# Goal 1
Please identify each line in the records that contains the word "image" and copy those lines.

# Passage provided
......
Efficient Autoregressive Inference for Transformer Probabilistic Models

TL;DR

The paper addresses the challenge of obtaining coherent joint distributions from transformer-based probabilistic models conditioned on a context set. It introduces a causal autoregressive buffer that decouples one-time context encoding from subsequent autoregressive updates, enabling efficient batched joint sampling and one-pass likelihood evaluation while preserving marginal predictive quality. The authors formalize a four-rule attention scheme, provide a unified training strategy, and demonstrate up to 20× speedups across synthetic, EEG, multisensory, and tabular tasks with minimal cost to accuracy. This approach combines the efficiency of autoregressive generation with the representational strength of set-based conditioning, making joint prediction practical for transformer probabilistic models in diverse domains.

Abstract

Transformer-based models for amortized probabilistic inference, such as neural processes, prior-fitted networks, and tabular foundation models, excel at single-pass marginal prediction. However, many real-world applications, from signal interpolation to multi-column tabular predictions, require coherent joint distributions that capture dependencies between predictions. While purely autoregressive architectures efficiently generate such distributions, they sacrifice the flexible set-conditioning that makes these models powerful for meta-learning. Conversely, the standard approach to obtain joint distributions from set-based models requires expensive re-encoding of the entire augmented conditioning set at each autoregressive step. We introduce a causal autoregressive buffer that preserves the advantages of both paradigms. Our approach decouples context encoding from updating the conditioning set. The model processes the context once and caches it. A dynamic buffer then captures target dependencies: as targets are incorporated, they enter the buffer and attend to both the cached context and previously buffered targets. This enables efficient batched autoregressive generation and one-pass joint log-likelihood evaluation. A unified training strategy allows seamless integration of set-based and autoregressive modes at minimal additional cost. Across synthetic functions, EEG signals, cognitive models, and tabular data, our method matches predictive accuracy of strong baselines while delivering up to 20 times faster joint sampling. Our approach combines the efficiency of autoregressive generative models with the representational power of set-based conditioning, making joint prediction practical for transformer-based probabilistic models.
......
# Data
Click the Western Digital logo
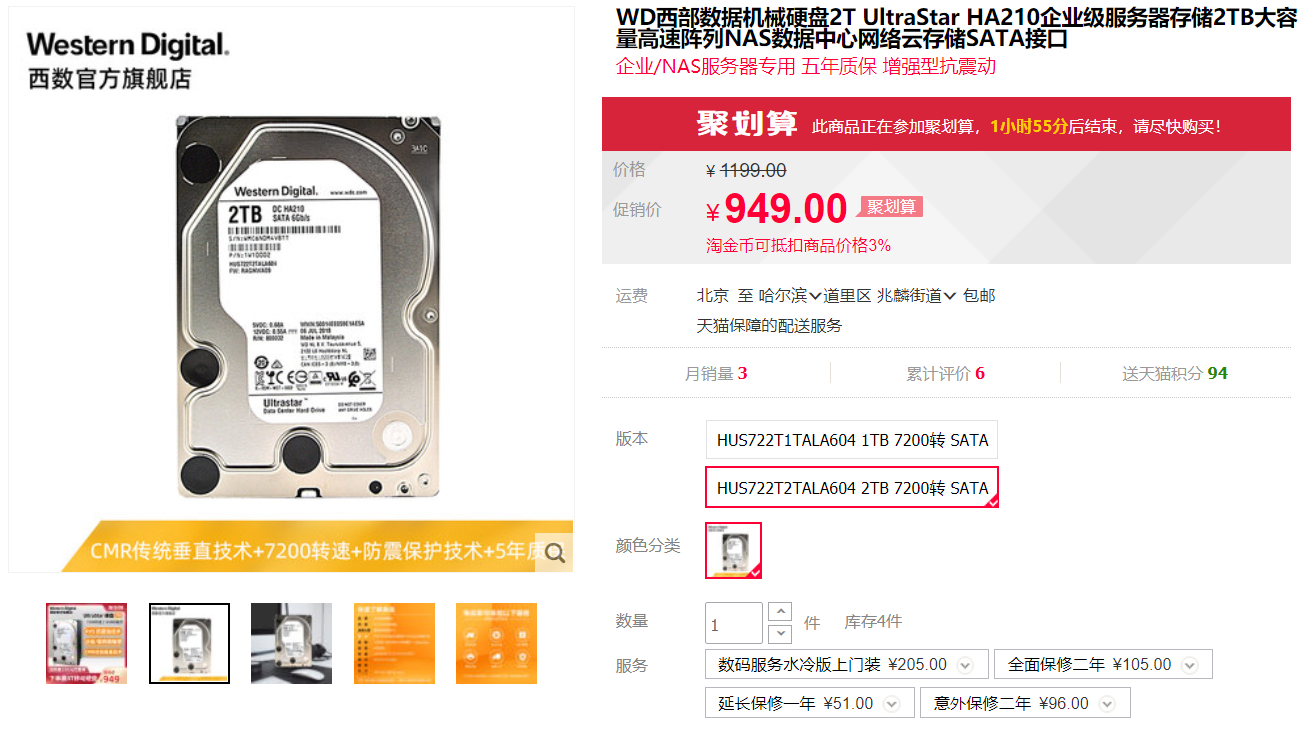tap(128, 44)
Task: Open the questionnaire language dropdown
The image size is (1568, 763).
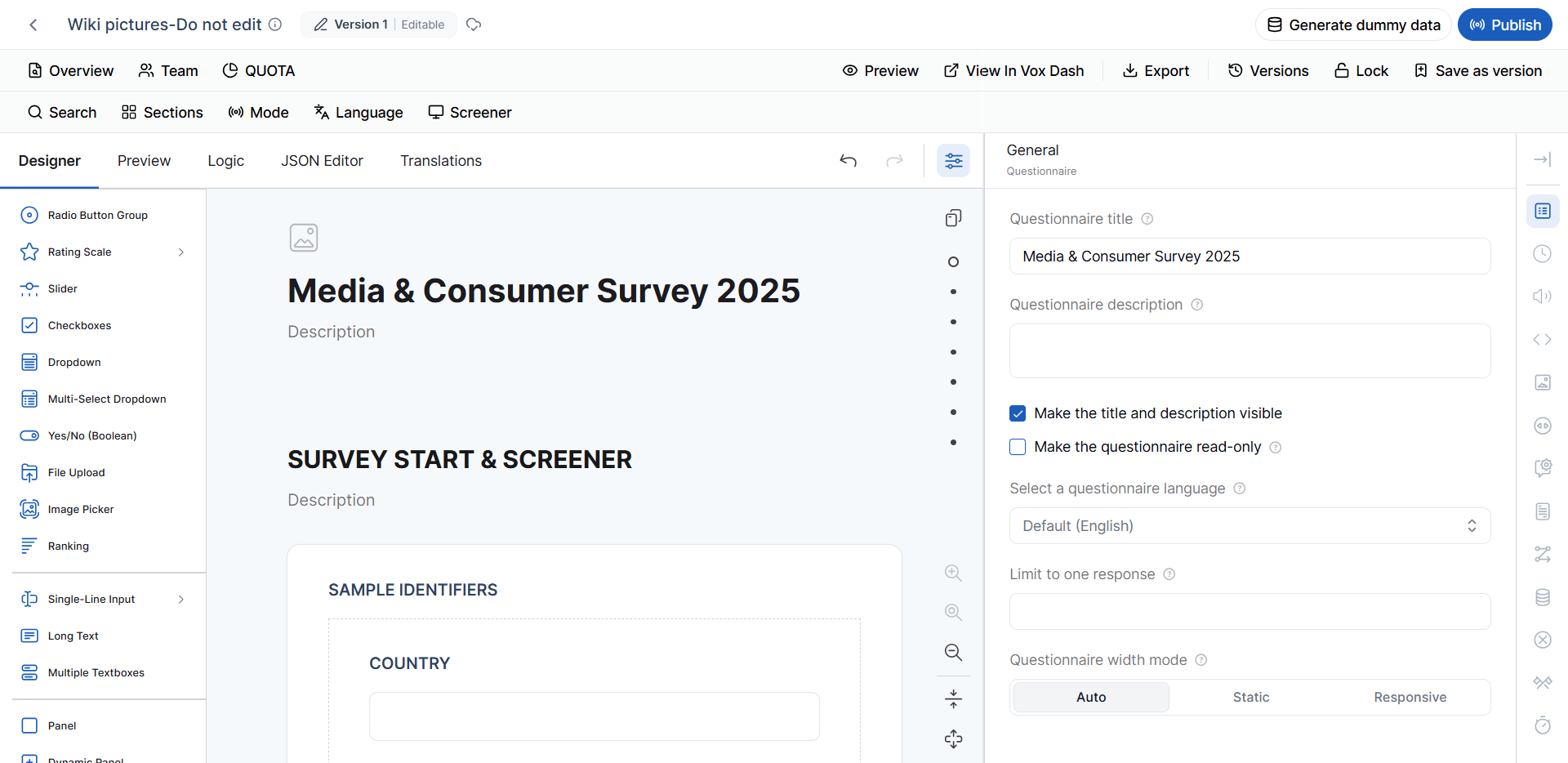Action: (x=1250, y=526)
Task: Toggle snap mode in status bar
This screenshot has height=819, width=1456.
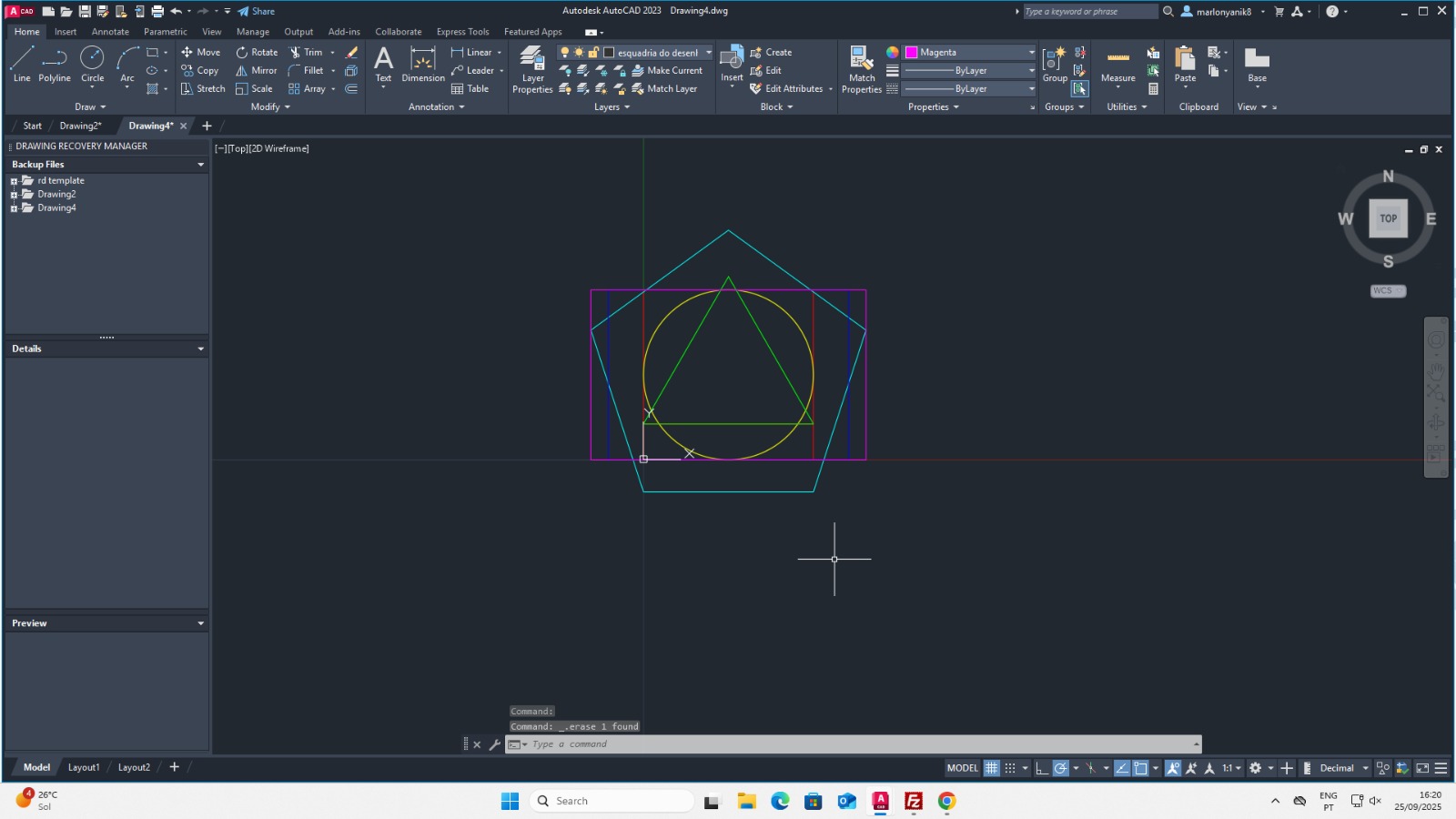Action: [x=1010, y=768]
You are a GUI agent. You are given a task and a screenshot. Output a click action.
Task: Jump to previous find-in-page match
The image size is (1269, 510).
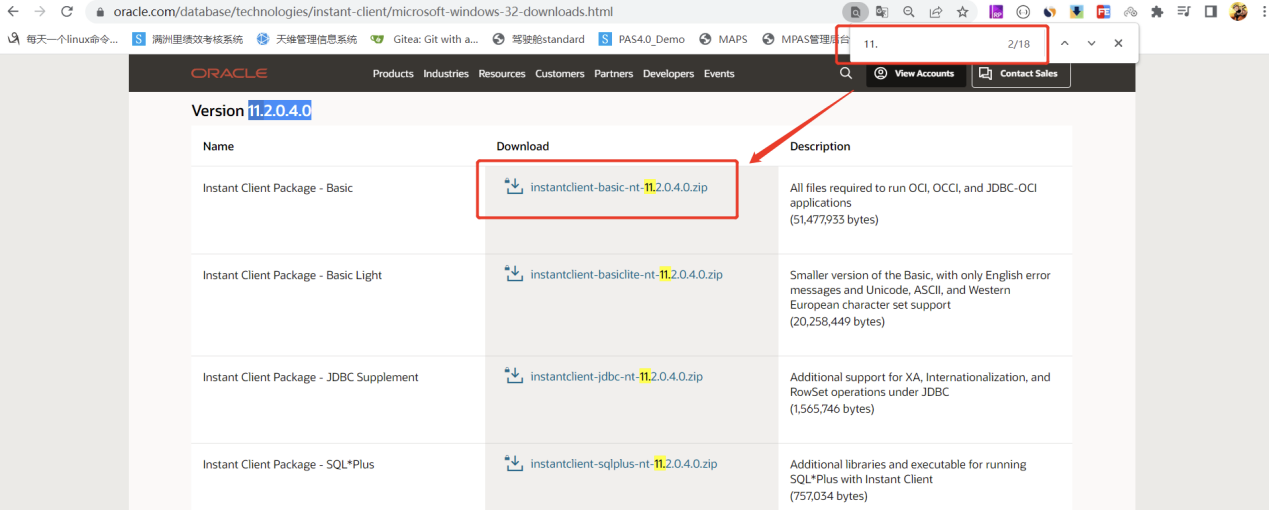[x=1064, y=44]
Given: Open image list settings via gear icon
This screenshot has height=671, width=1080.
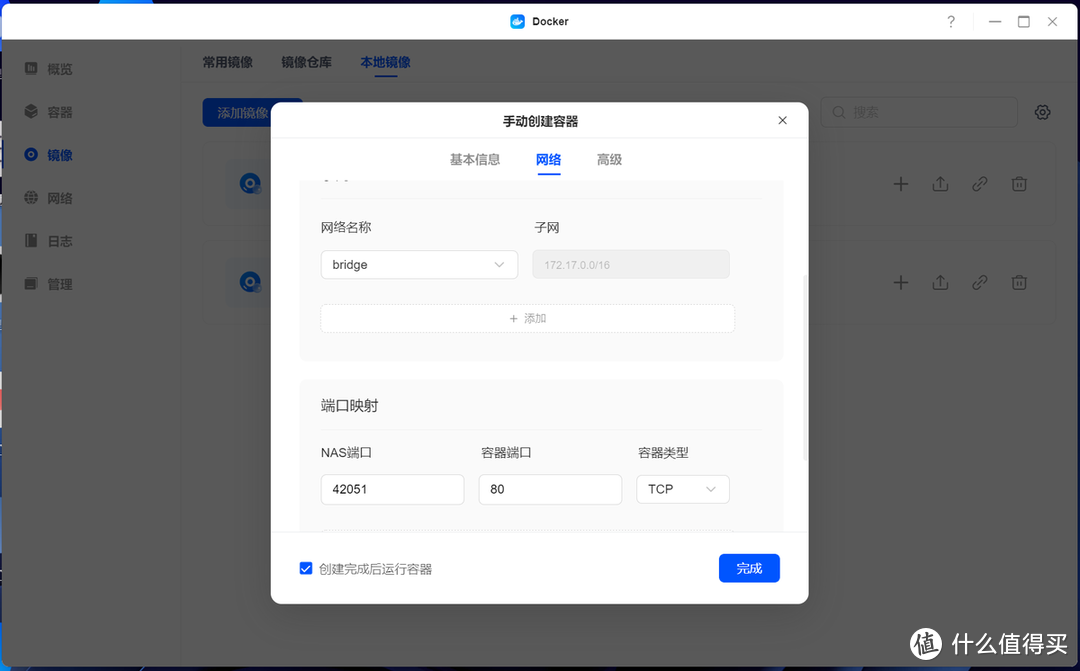Looking at the screenshot, I should 1042,112.
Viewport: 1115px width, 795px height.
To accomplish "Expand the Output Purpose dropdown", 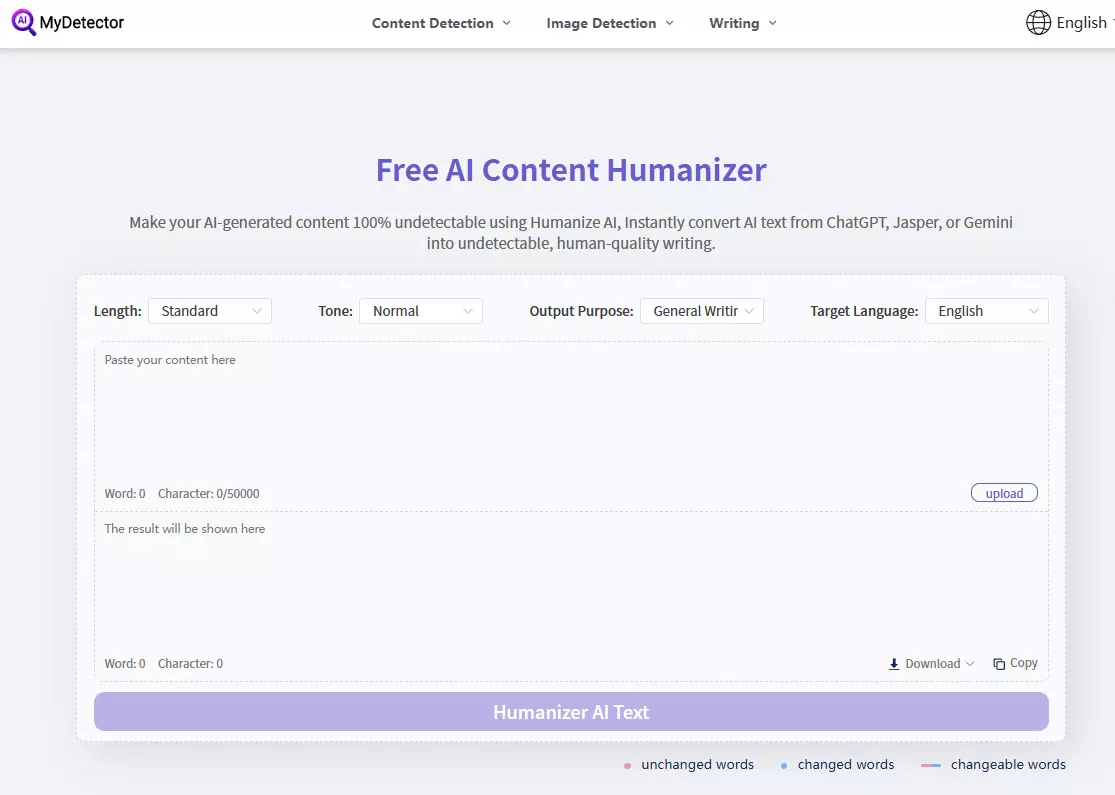I will coord(701,310).
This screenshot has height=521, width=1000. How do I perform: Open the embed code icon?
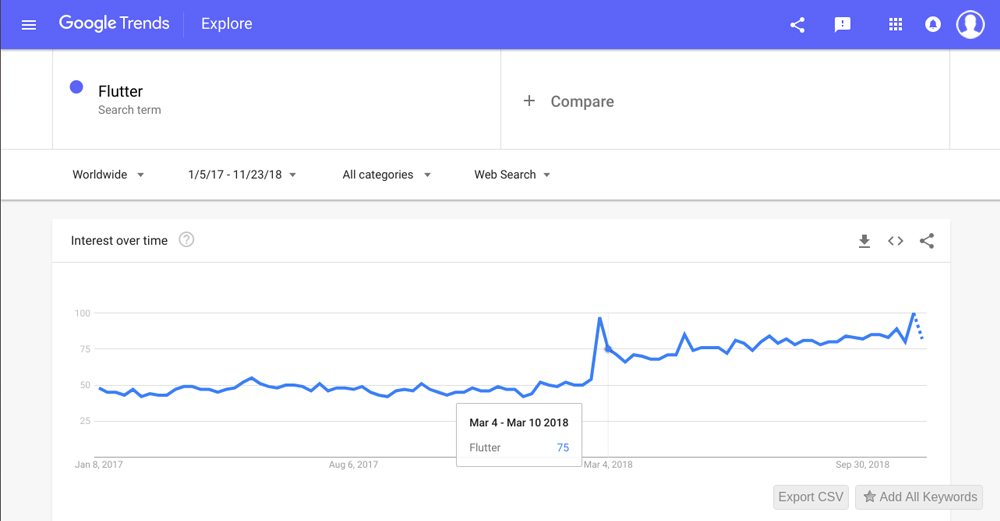[x=895, y=241]
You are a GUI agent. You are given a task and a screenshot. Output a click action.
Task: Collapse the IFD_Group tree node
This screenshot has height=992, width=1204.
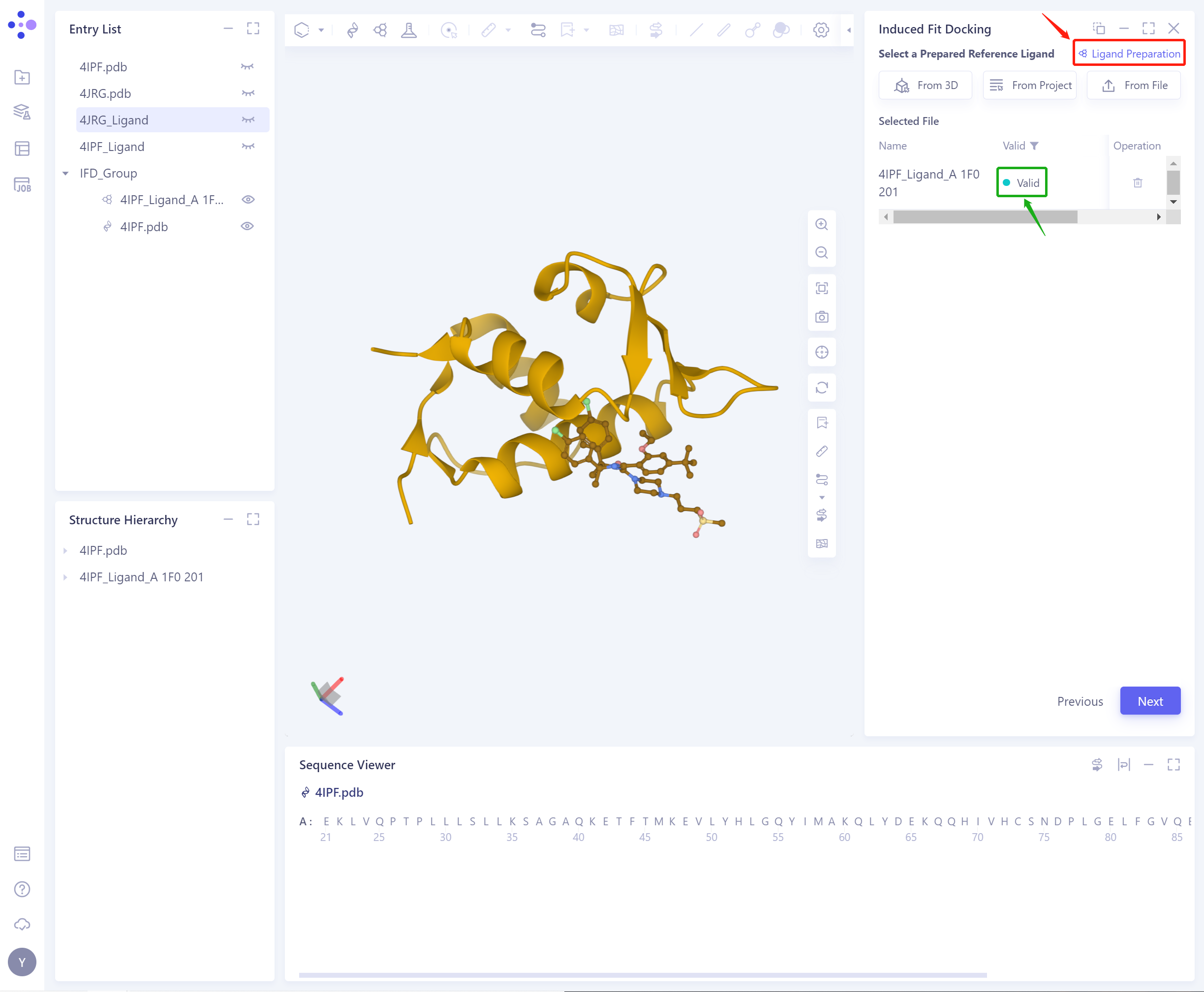tap(66, 173)
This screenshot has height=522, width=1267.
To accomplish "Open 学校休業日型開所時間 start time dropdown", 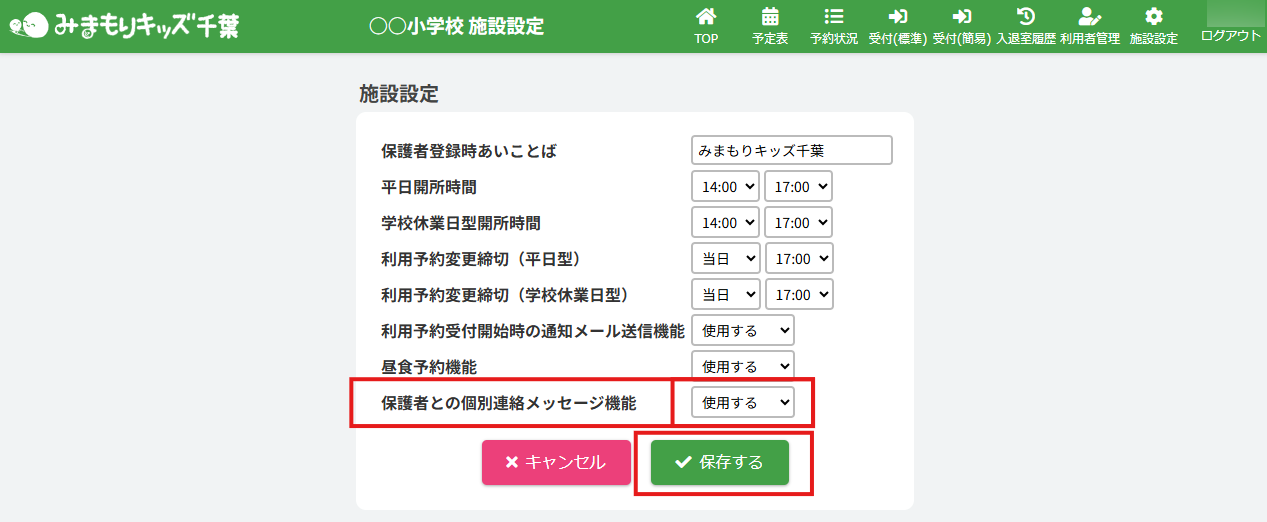I will pos(725,222).
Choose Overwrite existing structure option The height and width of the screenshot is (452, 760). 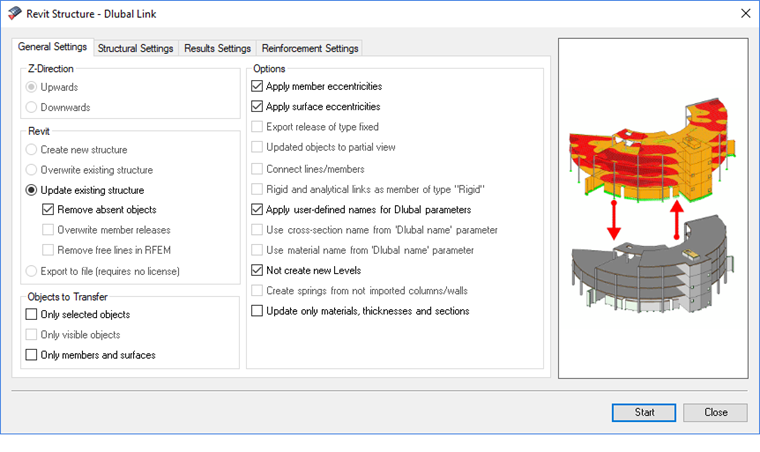point(32,170)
......
# Goal 2
In the passage on autoregressive inference for transformer models, how much faster is joint sampling with the proposed method?

# Reply 1
The image size is (1568, 763).
The image size is (1269, 510).
Given: Open image list settings via gear icon

# Reply 2
Up to 20 times faster.